What is required:
Render the records as a Markdown table with the columns "Row" and "Line", starting with the line that contains "Click the plus" and going on through the line that contains "[x=420, y=67]". Put one record line in each row and leave out blank lines.

Records:
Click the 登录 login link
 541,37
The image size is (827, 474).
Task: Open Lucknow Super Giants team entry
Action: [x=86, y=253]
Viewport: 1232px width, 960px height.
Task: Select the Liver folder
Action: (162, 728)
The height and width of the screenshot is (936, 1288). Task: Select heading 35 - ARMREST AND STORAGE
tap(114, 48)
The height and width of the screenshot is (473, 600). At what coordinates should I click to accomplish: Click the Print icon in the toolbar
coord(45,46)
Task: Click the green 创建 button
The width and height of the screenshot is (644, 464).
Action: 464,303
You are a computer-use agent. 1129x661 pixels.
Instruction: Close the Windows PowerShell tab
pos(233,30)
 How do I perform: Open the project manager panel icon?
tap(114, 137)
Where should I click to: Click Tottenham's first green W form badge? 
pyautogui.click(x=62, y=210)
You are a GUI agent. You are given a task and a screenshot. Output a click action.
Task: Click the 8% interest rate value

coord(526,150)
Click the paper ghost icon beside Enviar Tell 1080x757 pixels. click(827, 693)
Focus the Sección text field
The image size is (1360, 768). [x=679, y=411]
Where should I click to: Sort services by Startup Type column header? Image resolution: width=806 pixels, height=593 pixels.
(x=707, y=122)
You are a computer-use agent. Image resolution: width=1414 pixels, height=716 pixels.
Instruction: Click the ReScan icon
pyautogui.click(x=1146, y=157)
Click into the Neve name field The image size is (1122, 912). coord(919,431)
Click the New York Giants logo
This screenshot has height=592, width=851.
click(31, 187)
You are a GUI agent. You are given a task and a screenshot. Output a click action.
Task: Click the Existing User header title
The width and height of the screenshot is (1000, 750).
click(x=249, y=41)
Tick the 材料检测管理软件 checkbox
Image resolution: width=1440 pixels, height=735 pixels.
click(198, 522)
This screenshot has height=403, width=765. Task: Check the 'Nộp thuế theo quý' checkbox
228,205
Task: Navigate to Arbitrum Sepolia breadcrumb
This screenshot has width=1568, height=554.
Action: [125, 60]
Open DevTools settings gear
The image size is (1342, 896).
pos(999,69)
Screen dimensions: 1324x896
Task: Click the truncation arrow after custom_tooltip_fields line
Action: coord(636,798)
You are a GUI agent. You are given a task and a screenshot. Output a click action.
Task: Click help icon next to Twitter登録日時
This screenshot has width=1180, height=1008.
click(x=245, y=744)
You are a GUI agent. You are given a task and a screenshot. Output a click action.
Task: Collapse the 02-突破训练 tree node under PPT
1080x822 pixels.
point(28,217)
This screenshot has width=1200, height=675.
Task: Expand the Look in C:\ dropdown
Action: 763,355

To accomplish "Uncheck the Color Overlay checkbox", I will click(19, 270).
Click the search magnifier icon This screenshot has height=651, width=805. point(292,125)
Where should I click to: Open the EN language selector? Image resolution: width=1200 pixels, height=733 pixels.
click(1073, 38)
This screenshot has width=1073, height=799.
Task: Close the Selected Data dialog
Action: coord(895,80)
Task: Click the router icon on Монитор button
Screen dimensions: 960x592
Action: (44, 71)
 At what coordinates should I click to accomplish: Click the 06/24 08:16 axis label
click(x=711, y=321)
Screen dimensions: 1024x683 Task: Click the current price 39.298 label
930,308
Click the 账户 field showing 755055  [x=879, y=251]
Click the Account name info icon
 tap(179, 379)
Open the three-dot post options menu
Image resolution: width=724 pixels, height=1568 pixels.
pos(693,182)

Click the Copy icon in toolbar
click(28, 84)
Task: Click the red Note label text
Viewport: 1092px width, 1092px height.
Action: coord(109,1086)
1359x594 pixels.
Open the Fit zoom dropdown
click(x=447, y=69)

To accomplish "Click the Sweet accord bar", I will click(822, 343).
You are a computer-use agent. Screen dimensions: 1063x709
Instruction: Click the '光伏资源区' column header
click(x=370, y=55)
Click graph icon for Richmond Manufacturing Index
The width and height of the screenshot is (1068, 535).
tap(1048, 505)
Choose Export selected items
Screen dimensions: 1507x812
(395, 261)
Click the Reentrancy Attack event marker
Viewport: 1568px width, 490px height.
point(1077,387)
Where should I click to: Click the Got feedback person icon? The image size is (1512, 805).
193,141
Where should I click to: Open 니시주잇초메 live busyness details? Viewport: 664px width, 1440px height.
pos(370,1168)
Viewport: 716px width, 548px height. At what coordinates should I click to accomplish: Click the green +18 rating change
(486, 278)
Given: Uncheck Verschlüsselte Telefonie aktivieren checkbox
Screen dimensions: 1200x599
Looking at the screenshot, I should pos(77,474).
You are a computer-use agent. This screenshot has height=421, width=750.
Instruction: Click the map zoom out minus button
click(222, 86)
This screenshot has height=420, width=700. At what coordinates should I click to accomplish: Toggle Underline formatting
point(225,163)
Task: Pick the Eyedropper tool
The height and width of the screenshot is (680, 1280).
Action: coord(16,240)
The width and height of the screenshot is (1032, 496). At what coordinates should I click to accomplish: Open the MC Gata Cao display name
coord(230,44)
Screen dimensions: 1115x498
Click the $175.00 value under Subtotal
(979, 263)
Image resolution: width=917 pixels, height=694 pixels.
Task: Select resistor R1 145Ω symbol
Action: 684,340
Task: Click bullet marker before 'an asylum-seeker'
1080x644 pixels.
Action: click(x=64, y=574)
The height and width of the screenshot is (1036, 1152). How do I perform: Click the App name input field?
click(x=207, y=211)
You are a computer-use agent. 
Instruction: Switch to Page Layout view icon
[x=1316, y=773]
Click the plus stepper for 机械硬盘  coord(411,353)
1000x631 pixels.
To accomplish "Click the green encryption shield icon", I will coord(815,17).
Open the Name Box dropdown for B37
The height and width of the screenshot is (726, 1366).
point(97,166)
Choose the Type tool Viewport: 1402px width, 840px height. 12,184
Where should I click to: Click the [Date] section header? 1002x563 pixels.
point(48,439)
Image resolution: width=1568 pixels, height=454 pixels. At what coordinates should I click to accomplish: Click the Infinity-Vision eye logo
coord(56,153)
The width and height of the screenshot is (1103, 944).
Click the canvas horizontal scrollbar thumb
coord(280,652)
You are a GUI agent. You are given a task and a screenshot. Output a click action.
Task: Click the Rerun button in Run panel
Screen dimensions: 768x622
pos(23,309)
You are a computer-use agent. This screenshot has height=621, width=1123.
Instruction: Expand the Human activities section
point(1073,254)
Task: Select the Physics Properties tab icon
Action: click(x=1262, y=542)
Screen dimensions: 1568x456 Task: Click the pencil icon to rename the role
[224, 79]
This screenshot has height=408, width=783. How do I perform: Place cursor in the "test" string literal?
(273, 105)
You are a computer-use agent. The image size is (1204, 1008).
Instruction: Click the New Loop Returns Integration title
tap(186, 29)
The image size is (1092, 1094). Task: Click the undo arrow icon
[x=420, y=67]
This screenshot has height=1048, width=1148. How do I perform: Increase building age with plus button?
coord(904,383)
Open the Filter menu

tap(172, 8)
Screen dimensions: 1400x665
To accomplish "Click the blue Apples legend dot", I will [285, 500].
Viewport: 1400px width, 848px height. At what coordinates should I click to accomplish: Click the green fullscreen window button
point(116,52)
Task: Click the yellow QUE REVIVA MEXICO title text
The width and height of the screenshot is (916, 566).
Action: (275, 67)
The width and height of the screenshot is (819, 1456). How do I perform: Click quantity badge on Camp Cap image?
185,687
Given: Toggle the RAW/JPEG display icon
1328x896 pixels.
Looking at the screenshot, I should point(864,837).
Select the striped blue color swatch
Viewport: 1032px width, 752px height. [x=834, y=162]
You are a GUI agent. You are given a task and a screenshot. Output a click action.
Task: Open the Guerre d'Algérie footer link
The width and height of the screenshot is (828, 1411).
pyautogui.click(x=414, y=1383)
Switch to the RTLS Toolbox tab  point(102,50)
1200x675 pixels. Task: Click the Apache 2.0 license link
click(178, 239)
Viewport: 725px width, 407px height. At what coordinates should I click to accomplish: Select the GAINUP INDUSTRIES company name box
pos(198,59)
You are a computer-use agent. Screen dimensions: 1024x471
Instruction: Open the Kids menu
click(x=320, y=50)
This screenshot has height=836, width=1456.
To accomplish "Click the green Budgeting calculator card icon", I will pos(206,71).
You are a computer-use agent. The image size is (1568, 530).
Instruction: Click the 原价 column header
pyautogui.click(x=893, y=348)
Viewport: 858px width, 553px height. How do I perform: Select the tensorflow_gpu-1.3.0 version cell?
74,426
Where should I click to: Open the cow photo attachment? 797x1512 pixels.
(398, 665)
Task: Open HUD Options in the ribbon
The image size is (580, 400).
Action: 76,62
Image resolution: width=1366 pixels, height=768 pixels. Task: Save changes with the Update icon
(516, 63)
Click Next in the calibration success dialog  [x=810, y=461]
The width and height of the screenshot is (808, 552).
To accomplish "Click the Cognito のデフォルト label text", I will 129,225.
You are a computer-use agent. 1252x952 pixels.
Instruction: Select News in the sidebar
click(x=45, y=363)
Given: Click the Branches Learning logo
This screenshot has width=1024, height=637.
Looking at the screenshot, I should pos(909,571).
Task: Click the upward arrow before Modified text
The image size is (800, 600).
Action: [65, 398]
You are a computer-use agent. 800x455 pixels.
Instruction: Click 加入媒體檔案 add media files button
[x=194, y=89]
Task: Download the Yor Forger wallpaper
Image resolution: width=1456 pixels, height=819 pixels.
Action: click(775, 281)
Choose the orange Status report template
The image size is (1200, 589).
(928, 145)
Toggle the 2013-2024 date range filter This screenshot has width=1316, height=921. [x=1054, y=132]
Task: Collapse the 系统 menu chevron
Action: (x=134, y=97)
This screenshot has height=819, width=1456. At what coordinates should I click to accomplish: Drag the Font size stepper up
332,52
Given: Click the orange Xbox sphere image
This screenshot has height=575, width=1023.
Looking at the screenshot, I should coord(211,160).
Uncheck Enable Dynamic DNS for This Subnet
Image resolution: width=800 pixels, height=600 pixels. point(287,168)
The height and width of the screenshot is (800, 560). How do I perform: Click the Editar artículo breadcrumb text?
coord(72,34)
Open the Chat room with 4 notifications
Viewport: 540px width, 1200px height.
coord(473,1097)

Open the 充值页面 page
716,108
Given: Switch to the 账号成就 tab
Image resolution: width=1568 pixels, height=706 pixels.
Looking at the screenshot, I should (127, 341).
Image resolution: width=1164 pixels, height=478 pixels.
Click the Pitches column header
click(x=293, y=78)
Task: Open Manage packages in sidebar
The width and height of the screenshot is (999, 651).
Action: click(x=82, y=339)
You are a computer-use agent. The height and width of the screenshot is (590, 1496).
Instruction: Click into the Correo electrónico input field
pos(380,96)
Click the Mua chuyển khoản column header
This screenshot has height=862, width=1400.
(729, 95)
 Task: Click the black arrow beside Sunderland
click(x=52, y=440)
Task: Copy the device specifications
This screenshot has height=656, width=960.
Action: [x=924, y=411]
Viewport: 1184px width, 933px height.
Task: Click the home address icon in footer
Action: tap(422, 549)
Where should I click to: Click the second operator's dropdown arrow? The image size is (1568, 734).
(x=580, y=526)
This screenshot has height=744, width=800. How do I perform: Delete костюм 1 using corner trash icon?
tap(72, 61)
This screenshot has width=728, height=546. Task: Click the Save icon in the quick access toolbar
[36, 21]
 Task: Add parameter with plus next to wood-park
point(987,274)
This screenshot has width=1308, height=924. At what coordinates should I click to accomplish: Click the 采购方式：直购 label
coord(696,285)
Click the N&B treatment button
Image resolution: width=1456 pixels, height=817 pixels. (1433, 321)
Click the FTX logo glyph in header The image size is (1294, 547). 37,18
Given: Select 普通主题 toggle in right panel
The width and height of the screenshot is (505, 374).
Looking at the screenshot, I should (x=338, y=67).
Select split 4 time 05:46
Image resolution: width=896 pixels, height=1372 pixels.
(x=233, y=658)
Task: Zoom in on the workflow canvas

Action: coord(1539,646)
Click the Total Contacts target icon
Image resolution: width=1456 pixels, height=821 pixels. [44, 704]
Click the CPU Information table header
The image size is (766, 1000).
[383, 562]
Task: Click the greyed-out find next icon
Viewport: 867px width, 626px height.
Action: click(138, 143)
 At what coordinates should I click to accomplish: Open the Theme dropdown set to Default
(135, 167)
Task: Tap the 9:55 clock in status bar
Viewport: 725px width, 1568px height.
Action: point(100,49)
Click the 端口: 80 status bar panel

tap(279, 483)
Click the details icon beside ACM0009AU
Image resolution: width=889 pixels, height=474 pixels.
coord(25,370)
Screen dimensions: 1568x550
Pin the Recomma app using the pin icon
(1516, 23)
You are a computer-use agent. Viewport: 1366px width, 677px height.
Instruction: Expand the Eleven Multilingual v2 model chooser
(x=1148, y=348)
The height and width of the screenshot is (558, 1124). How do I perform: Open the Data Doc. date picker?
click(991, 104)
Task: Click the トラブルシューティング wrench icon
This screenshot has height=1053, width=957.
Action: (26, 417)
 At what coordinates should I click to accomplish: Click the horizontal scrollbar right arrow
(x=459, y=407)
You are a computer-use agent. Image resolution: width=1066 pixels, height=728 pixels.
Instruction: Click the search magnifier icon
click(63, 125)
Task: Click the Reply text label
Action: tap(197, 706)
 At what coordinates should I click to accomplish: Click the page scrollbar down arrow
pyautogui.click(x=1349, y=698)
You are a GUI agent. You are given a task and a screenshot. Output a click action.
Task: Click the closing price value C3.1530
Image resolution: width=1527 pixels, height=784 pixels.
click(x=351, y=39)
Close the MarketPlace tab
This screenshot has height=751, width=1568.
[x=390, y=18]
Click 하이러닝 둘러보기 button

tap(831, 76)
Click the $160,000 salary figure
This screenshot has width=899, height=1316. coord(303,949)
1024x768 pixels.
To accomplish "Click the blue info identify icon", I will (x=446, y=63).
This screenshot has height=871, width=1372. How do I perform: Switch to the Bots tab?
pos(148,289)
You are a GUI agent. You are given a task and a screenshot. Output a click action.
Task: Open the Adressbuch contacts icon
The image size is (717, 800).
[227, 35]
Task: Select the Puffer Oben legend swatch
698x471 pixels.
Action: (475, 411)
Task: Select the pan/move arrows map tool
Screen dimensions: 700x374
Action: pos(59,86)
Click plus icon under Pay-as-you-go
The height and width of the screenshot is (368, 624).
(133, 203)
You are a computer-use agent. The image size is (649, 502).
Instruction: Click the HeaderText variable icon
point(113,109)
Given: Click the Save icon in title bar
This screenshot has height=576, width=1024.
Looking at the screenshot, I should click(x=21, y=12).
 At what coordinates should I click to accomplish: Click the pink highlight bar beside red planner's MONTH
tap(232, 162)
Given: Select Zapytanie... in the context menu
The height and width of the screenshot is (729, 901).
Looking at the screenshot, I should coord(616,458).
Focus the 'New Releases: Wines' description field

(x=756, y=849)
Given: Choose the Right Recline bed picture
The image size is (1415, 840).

Full answer:
| Row | Line |
|---|---|
| 1 | Click the plus stepper for 机械硬盘  coord(411,353) |
| 2 | 1000x631 pixels. |
| 3 | To accomplish "Click the green encryption shield icon", I will coord(815,17). |
| 4 | Open the Name Box dropdown for B37 |
| 5 | The height and width of the screenshot is (726, 1366). |
| 6 | point(97,166) |
| 7 | Choose the Type tool Viewport: 1402px width, 840px height. 12,184 |
| 8 | Where should I click to: Click the [Date] section header? 1002x563 pixels. |
| 9 | point(48,439) |
| 10 | Image resolution: width=1568 pixels, height=454 pixels. At what coordinates should I click to accomplish: Click the Infinity-Vision eye logo |
| 11 | coord(56,153) |
| 12 | The width and height of the screenshot is (1103, 944). |
| 13 | Click the canvas horizontal scrollbar thumb |
| 14 | coord(280,652) |
| 15 | You are a GUI agent. You are given a task and a screenshot. Output a click action. |
| 16 | Task: Click the Rerun button in Run panel |
| 17 | Screen dimensions: 768x622 |
| 18 | pos(23,309) |
| 19 | You are a computer-use agent. This screenshot has height=621, width=1123. |
| 20 | Instruction: Expand the Human activities section |
| 21 | point(1073,254) |
| 22 | Task: Select the Physics Properties tab icon |
| 23 | Action: click(x=1262, y=542) |
| 24 | Screen dimensions: 1568x456 Task: Click the pencil icon to rename the role |
| 25 | [224, 79] |
| 26 | This screenshot has height=408, width=783. How do I perform: Place cursor in the "test" string literal? |
| 27 | (273, 105) |
| 28 | You are a computer-use agent. The image size is (1204, 1008). |
| 29 | Instruction: Click the New Loop Returns Integration title |
| 30 | tap(186, 29) |
| 31 | The image size is (1092, 1094). Task: Click the undo arrow icon |
| 32 | [x=420, y=67] |